A world more beautiful after Amélie
During a season of loneliness, in the autumn of 2020, one of my housemates saw a listing for a piano. A few weeks later, we set it up in the corner of our dining room. None of us were sophisticated players, but its soulful presence brought us together, filling in the empty gaps, and making our house feel more like home.
One afternoon, my housemate began to play “Comptine d'un autre été l'après-midi,” from the French-language film, Amélie. As I listened, I found myself returning to the first time I’d heard this melody. I felt struck by the same aching familiarity—as if it had always been tucked away in the back pocket of my dream world.
Last week, I rewatched Amélie for the second time. Once again, I was taken in by the delightful quirkiness of Amélie, for whom the film is named. Shy and highly inquisitive, the 23-year-old quietly notices and absorbs the conditions of her surroundings.
Though she spends her free time alone, her world appears to be a charming, tragic, and mysterious stage, where she pulls the strings of those in her path, orchestrating chance encounters, reuniting strangers with their beloved objects, or sending broken-hearted neighbors long-lost letters.
Despite her involvement in other people's lives, Amélie hasn’t formed any intimate relationships of her own. Instead of being in the company of friends, she prefers the simple pleasures she can experience by herself.

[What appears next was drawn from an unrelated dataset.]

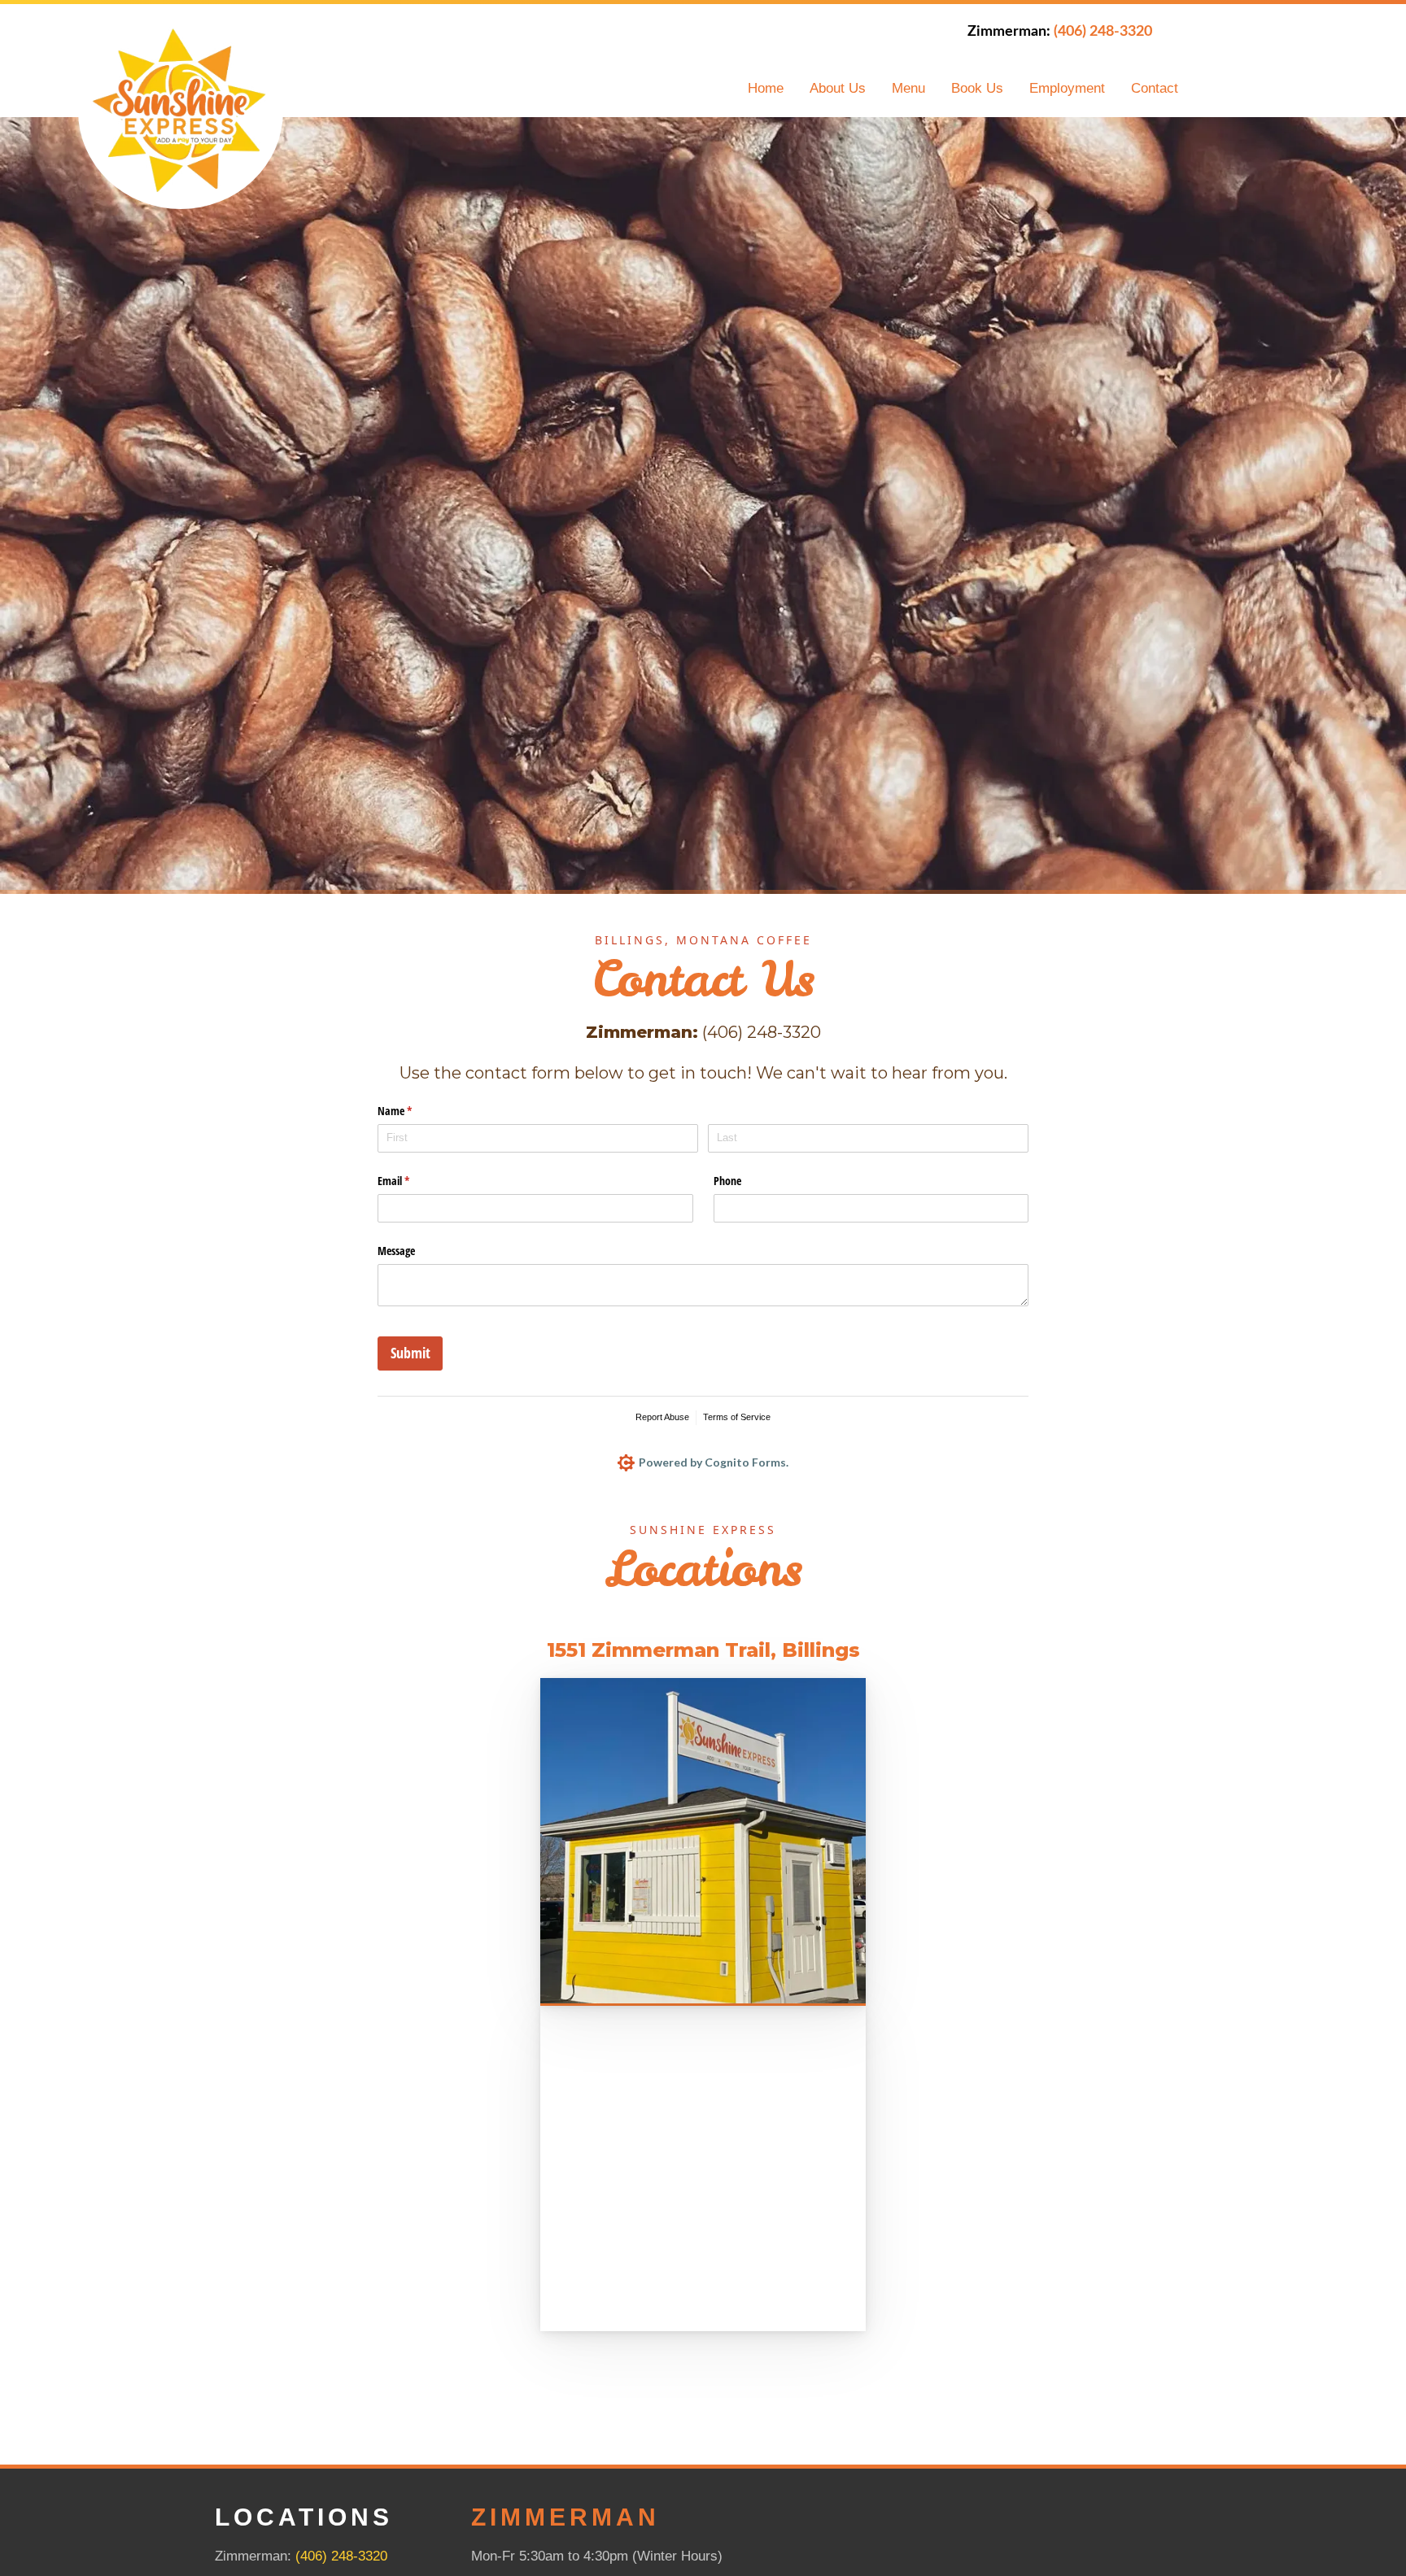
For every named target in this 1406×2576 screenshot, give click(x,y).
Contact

Pleasures like “plunging her hand deep into a sack of grain, cracking crème brûlé with a teaspoon, or skipping stones on the Canal Saint-Martin.” Soon, though, her time alone begins to unravel as she befriends one of her neighbors and finally feels emboldened to pursue her crush.
Amélie’s isolation reminds me of my own insular pandemic self, of the solitary patterns I’ve befriended since the beginning of quarantine. How I wake up early to write and drink my coffee alone or take evening walks down my favorite streets. Having these pleasures in my life has been comforting and grounding in our chaotic world, but these solitary rhythms have also become stale.
I can see now that my habits have become my life. I tend to keep to myself and I’m far less open to tangible connections in my comings and goings. Even when I go out, I rarely make an effort at new social gatherings or make small talk with my neighbors, even when I know I’d be happier if I did. It’s become safer, and somehow easier, to disengage.
It may be impossible to go back to the openness we lived before. Covid has changed us and continuing to engage in normal activities can feel reckless and risky as waves of covid find strangers, friends, and family members.
No matter how hard life continues to be, I hope we will continue sharing the complexity of our lives with one another. Opening our doors again, in the ways that we can.
Two years into a pandemic, Amélie has reminded me of the deeper dimensions that exist between us. Like the roots of a mycorrhizal network, our connection is always there, even if we must go underground for a while.